The discussions, involving teams from the South African Reserve Bank (SARB) and the National Treasury, aim to determine an appropriate new range and assess associated risks. 

This move follows South Africa’s adoption of an inflation-targeting framework in 2000, with previous plans to lower the target not actualized. Kganyago has been a long-standing advocate for reducing the target range, considering the failure to do so a significant oversight.

Kganyago criticized the current inflation target range (3% to 6%) for being excessively broad, arguing it leads to higher inflation expectations than desired by the South African Reserve Bank (SARB). 

He also highlighted the substantial uncertainty surrounding the upcoming general elections in May, noting that this uncertainty contributes to maintaining a high risk premium for the country. This premium represents the additional return investors require to offset local risks. 

Furthermore, Kganyago mentioned that President Cyril Ramaphosa has taken steps to reduce some of this uncertainty by promoting stability within crucial institutions, including the revenue service and the central bank itself. 

This comes after Kganyago’s term as SARB governor was extended for another five years, underscoring a commitment to continuity at the helm of the central bank. In his upcoming third term starting in November, Kganyago emphasized that his work concerning inflation control is ongoing and far from complete. 

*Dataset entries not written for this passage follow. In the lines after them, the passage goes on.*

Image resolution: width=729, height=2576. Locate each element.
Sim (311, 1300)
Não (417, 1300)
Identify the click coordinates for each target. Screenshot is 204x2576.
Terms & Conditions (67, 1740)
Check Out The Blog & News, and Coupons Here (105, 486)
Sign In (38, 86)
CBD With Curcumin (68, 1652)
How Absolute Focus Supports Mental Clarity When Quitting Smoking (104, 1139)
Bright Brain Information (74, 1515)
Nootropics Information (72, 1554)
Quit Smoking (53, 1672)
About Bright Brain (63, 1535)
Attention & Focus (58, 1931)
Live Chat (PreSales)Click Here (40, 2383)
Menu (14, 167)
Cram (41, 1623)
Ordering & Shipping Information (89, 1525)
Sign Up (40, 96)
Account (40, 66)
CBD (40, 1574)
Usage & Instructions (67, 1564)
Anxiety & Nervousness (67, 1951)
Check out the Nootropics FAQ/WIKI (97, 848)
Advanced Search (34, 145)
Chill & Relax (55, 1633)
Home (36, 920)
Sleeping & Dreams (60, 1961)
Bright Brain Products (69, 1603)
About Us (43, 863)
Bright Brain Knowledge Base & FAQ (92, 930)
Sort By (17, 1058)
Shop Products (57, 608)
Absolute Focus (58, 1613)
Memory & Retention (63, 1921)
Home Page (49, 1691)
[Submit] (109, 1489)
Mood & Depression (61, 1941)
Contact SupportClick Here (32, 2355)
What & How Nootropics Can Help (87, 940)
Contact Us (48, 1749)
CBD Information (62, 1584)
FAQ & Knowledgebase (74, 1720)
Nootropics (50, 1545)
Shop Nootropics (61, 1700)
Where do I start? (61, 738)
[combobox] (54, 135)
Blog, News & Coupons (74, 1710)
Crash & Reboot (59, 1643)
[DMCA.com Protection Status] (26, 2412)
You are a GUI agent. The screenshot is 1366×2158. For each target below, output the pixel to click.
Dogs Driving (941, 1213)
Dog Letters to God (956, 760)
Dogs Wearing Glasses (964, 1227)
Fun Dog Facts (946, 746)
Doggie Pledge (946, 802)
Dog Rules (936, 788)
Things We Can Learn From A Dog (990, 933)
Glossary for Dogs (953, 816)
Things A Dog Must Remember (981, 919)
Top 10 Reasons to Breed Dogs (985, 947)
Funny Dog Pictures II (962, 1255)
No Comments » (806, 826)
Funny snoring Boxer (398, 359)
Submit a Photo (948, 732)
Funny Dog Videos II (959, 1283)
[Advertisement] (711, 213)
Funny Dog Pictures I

He believes that the pathway to diminishing South Africa’s risk premium fundamentally rests on the implementation of prudent macroeconomic and fiscal policies. 

Notably, inflation in South Africa escalated to 5.6% year-on-year in February, and according to projections, the central bank anticipates it will decrease to 4.5% by the fourth quarter of 2025. 

Kganyago’s focus remains steadfast on achieving a more stable and lower inflation environment, aligning with his efforts to adjust the central bank’s inflation target range.